Los dos hermanos miraron a la enfermera incrédulos al notar la forma en la que la enfermera miraba a su hermana. Aquella mirada estaba llena de cariño, preocupación, tristeza y remordimiento.
-¿A qué te refieres Sweet?- preguntó Merak por instinto.
-A que, ella confía en ustedes lo suficiente como para dejarlos a cargo de aquello que atesora más que cualquier otra cosa en el mundo.- respondió Sweetcare mientras acariciaba la crin de Épsilon.
Alcor y Merak miraron a la yegua sorprendidos. Inmediatamente comprendieron a lo que se refería la enfermera y al juzgar por la forma en la que Sweetcare miraba a Épsilon, era claro que no se trataba de ninguna broma.

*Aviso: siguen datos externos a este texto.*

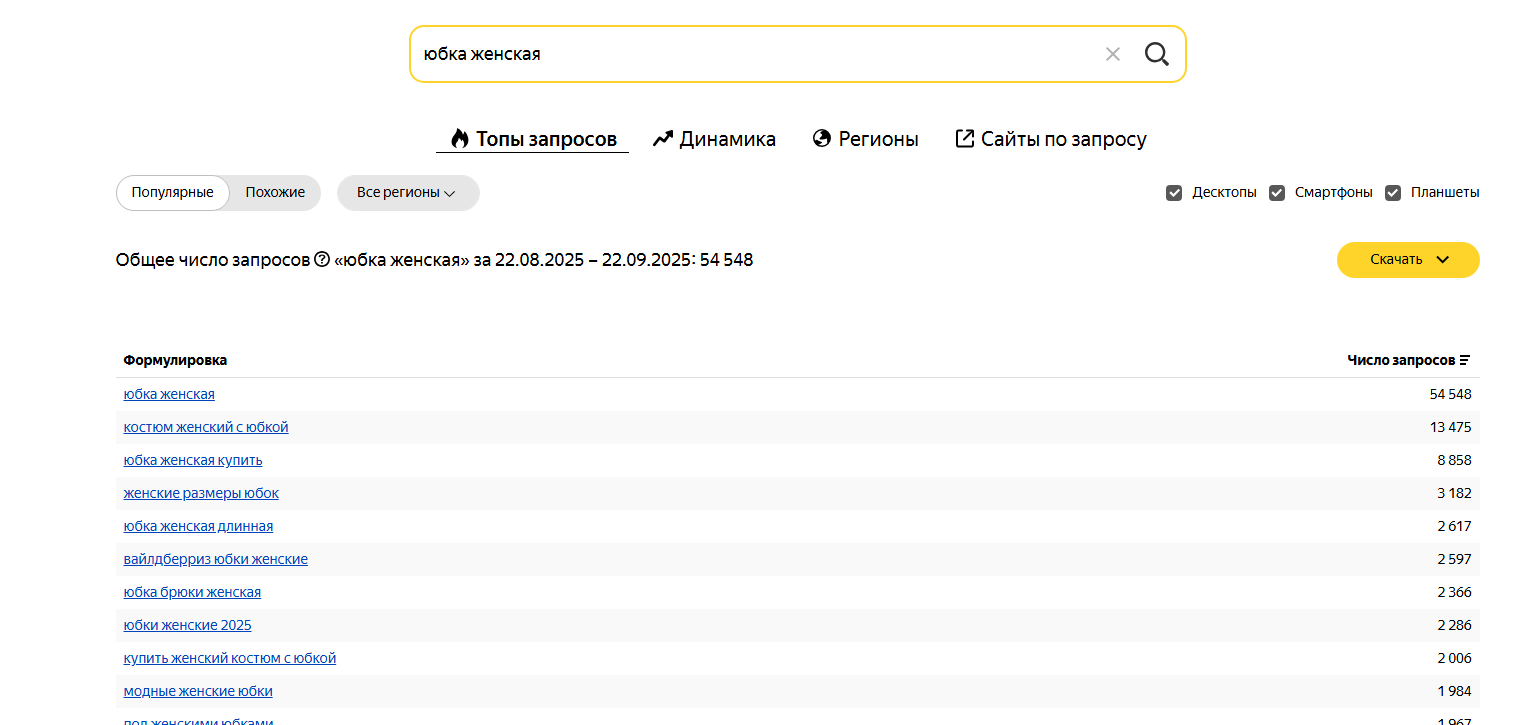Click the external link icon of Сайты по запросу
Screen dimensions: 1522x725
pos(964,139)
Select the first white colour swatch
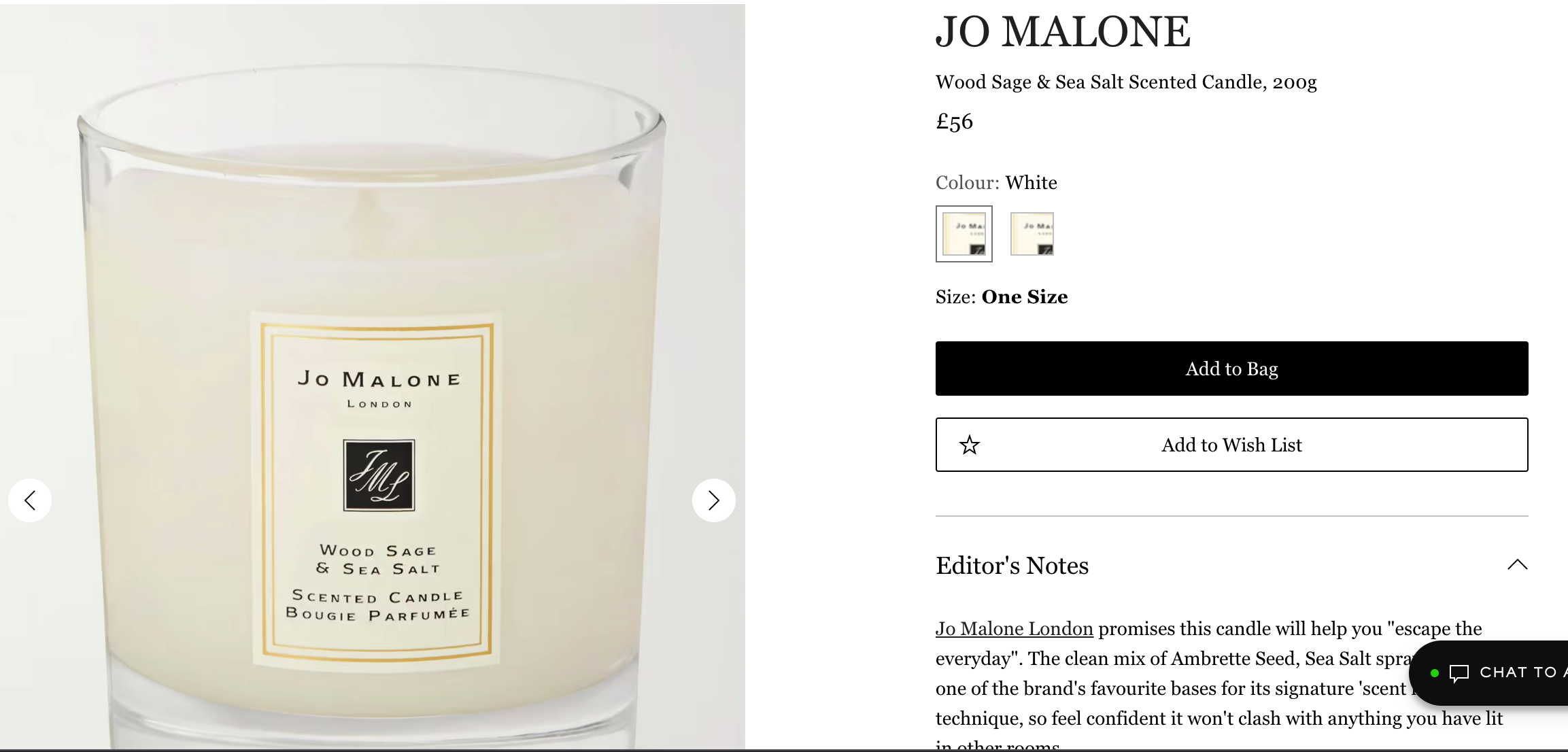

-Espera un momento… Quieres decir que…-
-No, eso es imposible, Épsilon sabe perfectamente que Luna y Chrysalis estaban enamoradas ella no… Oh por Celestia, por eso lo hizo.- dijo Alcor.
-¿Saben? Hace mucho tiempo mi padre me dijo que un poni jamás debe elegir la muerte para salvar la vida de aquel a quien más ama. El creía firmemente que lo mejor siempre era elegir vivir para permanecer a su lado…- comentó la enfermera. -Eso me hizo pensar, ¿Qué pasa cuando sabes que tu vida no durará y que el poni al que amas ya le pertenece a alguien más?- Alcor y Merak Permanecieron en silencio.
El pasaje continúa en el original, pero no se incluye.